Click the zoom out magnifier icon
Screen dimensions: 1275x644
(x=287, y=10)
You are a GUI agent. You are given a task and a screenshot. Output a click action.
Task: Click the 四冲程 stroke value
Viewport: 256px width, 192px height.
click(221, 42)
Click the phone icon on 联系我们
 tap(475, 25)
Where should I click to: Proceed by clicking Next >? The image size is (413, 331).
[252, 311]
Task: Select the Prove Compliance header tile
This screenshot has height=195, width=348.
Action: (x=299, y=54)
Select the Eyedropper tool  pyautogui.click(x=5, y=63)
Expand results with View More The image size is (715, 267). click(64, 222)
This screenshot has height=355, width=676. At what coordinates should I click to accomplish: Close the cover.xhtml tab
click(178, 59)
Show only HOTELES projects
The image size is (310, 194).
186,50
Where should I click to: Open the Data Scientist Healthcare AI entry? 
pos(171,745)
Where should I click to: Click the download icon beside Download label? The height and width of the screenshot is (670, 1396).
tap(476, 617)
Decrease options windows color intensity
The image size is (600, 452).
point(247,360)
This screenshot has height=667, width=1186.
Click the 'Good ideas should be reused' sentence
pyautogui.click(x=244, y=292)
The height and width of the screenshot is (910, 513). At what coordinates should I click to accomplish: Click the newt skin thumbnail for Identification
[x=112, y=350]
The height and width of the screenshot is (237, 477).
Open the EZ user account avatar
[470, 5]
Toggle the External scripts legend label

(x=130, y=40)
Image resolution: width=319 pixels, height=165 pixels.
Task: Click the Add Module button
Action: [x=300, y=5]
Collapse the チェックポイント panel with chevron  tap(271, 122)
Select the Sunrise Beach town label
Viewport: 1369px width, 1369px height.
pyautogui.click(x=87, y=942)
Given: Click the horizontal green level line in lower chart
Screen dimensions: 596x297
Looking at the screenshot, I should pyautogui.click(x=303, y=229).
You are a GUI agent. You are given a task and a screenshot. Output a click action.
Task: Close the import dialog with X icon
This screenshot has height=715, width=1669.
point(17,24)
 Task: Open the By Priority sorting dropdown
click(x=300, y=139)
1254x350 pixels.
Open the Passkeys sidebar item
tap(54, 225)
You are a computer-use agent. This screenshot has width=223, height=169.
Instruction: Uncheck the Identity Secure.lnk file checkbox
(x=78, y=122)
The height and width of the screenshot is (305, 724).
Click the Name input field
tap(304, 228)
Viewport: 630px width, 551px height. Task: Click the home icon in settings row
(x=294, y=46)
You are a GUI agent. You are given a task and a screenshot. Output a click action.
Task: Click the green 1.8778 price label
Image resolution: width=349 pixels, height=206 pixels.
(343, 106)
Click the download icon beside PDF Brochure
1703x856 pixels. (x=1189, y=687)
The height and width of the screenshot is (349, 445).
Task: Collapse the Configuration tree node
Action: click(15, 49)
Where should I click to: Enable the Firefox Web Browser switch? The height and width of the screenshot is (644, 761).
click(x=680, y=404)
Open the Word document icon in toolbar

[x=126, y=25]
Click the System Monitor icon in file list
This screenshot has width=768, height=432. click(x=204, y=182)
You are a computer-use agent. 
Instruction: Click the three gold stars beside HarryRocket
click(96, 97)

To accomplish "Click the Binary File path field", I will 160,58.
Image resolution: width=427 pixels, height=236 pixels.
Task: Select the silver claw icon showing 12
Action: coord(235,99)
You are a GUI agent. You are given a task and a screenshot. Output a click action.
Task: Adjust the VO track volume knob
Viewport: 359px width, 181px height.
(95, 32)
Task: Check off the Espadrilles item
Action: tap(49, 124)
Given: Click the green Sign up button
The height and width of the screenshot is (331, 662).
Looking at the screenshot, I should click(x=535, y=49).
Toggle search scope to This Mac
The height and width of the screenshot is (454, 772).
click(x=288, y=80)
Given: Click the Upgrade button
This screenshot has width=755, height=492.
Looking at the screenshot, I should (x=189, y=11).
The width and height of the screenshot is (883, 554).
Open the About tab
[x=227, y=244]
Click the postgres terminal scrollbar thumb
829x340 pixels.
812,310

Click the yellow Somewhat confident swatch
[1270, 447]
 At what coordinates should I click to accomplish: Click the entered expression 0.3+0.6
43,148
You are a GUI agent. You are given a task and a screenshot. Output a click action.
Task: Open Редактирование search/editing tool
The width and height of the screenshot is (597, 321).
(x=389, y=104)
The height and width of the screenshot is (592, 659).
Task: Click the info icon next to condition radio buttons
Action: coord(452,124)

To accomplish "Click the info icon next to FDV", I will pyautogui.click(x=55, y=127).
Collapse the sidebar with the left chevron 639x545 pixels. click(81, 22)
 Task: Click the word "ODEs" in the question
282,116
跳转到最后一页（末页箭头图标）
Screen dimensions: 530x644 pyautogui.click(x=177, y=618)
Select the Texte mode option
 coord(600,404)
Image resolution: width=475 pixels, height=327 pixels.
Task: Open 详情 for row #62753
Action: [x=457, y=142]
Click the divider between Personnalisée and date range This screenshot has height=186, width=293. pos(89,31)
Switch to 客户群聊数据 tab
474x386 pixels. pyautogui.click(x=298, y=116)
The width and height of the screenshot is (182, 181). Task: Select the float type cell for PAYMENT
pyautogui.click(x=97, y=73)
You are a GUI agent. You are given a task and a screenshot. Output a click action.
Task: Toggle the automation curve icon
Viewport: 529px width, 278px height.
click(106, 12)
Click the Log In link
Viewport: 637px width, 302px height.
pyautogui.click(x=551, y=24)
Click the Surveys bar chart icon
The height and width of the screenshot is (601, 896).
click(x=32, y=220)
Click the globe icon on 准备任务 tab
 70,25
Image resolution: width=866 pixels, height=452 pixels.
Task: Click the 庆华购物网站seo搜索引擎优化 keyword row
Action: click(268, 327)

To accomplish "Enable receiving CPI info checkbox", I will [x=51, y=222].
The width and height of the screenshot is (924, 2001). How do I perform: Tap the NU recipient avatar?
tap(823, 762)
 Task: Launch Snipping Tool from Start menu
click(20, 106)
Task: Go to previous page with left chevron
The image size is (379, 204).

Task:
Every line of the material is to be transcribed exactly.

Response to the task:
Click the zoom out magnifier icon
Screen dimensions: 1275x644
(x=287, y=10)
You are a GUI agent. You are given a task and a screenshot. Output a click action.
Task: Click the 四冲程 stroke value
Viewport: 256px width, 192px height.
click(221, 42)
Click the phone icon on 联系我们
 tap(475, 25)
Where should I click to: Proceed by clicking Next >? The image size is (413, 331).
[252, 311]
Task: Select the Prove Compliance header tile
This screenshot has height=195, width=348.
Action: (x=299, y=54)
Select the Eyedropper tool  pyautogui.click(x=5, y=63)
Expand results with View More The image size is (715, 267). click(64, 222)
This screenshot has height=355, width=676. At what coordinates should I click to accomplish: Close the cover.xhtml tab
click(178, 59)
Show only HOTELES projects
The image size is (310, 194).
186,50
Where should I click to: Open the Data Scientist Healthcare AI entry? 
pos(171,745)
Where should I click to: Click the download icon beside Download label? The height and width of the screenshot is (670, 1396).
tap(476, 617)
Decrease options windows color intensity
The image size is (600, 452).
point(247,360)
This screenshot has height=667, width=1186.
Click the 'Good ideas should be reused' sentence
pyautogui.click(x=244, y=292)
The height and width of the screenshot is (910, 513). At what coordinates should I click to accomplish: Click the newt skin thumbnail for Identification
[x=112, y=350]
The height and width of the screenshot is (237, 477).
Open the EZ user account avatar
[470, 5]
Toggle the External scripts legend label

(x=130, y=40)
Image resolution: width=319 pixels, height=165 pixels.
Task: Click the Add Module button
Action: [x=300, y=5]
Collapse the チェックポイント panel with chevron  tap(271, 122)
Select the Sunrise Beach town label
Viewport: 1369px width, 1369px height.
pyautogui.click(x=87, y=942)
Given: Click the horizontal green level line in lower chart
Screen dimensions: 596x297
Looking at the screenshot, I should pyautogui.click(x=303, y=229).
You are a GUI agent. You are given a task and a screenshot. Output a click action.
Task: Close the import dialog with X icon
This screenshot has height=715, width=1669.
point(17,24)
 Task: Open the By Priority sorting dropdown
click(x=300, y=139)
1254x350 pixels.
Open the Passkeys sidebar item
tap(54, 225)
You are a computer-use agent. This screenshot has width=223, height=169.
Instruction: Uncheck the Identity Secure.lnk file checkbox
(x=78, y=122)
The height and width of the screenshot is (305, 724).
Click the Name input field
tap(304, 228)
Viewport: 630px width, 551px height. Task: Click the home icon in settings row
(x=294, y=46)
You are a GUI agent. You are given a task and a screenshot. Output a click action.
Task: Click the green 1.8778 price label
Image resolution: width=349 pixels, height=206 pixels.
(343, 106)
Click the download icon beside PDF Brochure
1703x856 pixels. (x=1189, y=687)
The height and width of the screenshot is (349, 445).
Task: Collapse the Configuration tree node
Action: click(15, 49)
Where should I click to: Enable the Firefox Web Browser switch? The height and width of the screenshot is (644, 761).
click(x=680, y=404)
Open the Word document icon in toolbar

[x=126, y=25]
Click the System Monitor icon in file list
This screenshot has width=768, height=432. click(x=204, y=182)
You are a computer-use agent. 
Instruction: Click the three gold stars beside HarryRocket
click(96, 97)

To accomplish "Click the Binary File path field", I will 160,58.
Image resolution: width=427 pixels, height=236 pixels.
Task: Select the silver claw icon showing 12
Action: coord(235,99)
You are a GUI agent. You are given a task and a screenshot. Output a click action.
Task: Adjust the VO track volume knob
Viewport: 359px width, 181px height.
(95, 32)
Task: Check off the Espadrilles item
Action: tap(49, 124)
Given: Click the green Sign up button
The height and width of the screenshot is (331, 662).
Looking at the screenshot, I should click(x=535, y=49).
Toggle search scope to This Mac
The height and width of the screenshot is (454, 772).
click(x=288, y=80)
Given: Click the Upgrade button
This screenshot has width=755, height=492.
Looking at the screenshot, I should (x=189, y=11).
The width and height of the screenshot is (883, 554).
Open the About tab
[x=227, y=244]
Click the postgres terminal scrollbar thumb
829x340 pixels.
812,310

Click the yellow Somewhat confident swatch
[1270, 447]
 At what coordinates should I click to accomplish: Click the entered expression 0.3+0.6
43,148
You are a GUI agent. You are given a task and a screenshot. Output a click action.
Task: Open Редактирование search/editing tool
The width and height of the screenshot is (597, 321).
(x=389, y=104)
The height and width of the screenshot is (592, 659).
Task: Click the info icon next to condition radio buttons
Action: coord(452,124)

To accomplish "Click the info icon next to FDV", I will pyautogui.click(x=55, y=127).
Collapse the sidebar with the left chevron 639x545 pixels. click(81, 22)
 Task: Click the word "ODEs" in the question
282,116
跳转到最后一页（末页箭头图标）
Screen dimensions: 530x644 pyautogui.click(x=177, y=618)
Select the Texte mode option
 coord(600,404)
Image resolution: width=475 pixels, height=327 pixels.
Task: Open 详情 for row #62753
Action: [x=457, y=142]
Click the divider between Personnalisée and date range This screenshot has height=186, width=293. pos(89,31)
Switch to 客户群聊数据 tab
474x386 pixels. pyautogui.click(x=298, y=116)
The width and height of the screenshot is (182, 181). Task: Select the float type cell for PAYMENT
pyautogui.click(x=97, y=73)
You are a GUI agent. You are given a task and a screenshot. Output a click action.
Task: Toggle the automation curve icon
Viewport: 529px width, 278px height.
click(106, 12)
Click the Log In link
Viewport: 637px width, 302px height.
pyautogui.click(x=551, y=24)
Click the Surveys bar chart icon
The height and width of the screenshot is (601, 896).
click(x=32, y=220)
Click the globe icon on 准备任务 tab
 70,25
Image resolution: width=866 pixels, height=452 pixels.
Task: Click the 庆华购物网站seo搜索引擎优化 keyword row
Action: click(268, 327)

To accomplish "Enable receiving CPI info checkbox", I will [x=51, y=222].
The width and height of the screenshot is (924, 2001). How do I perform: Tap the NU recipient avatar?
tap(823, 762)
 Task: Launch Snipping Tool from Start menu
click(20, 106)
Task: Go to previous page with left chevron
The image size is (379, 204).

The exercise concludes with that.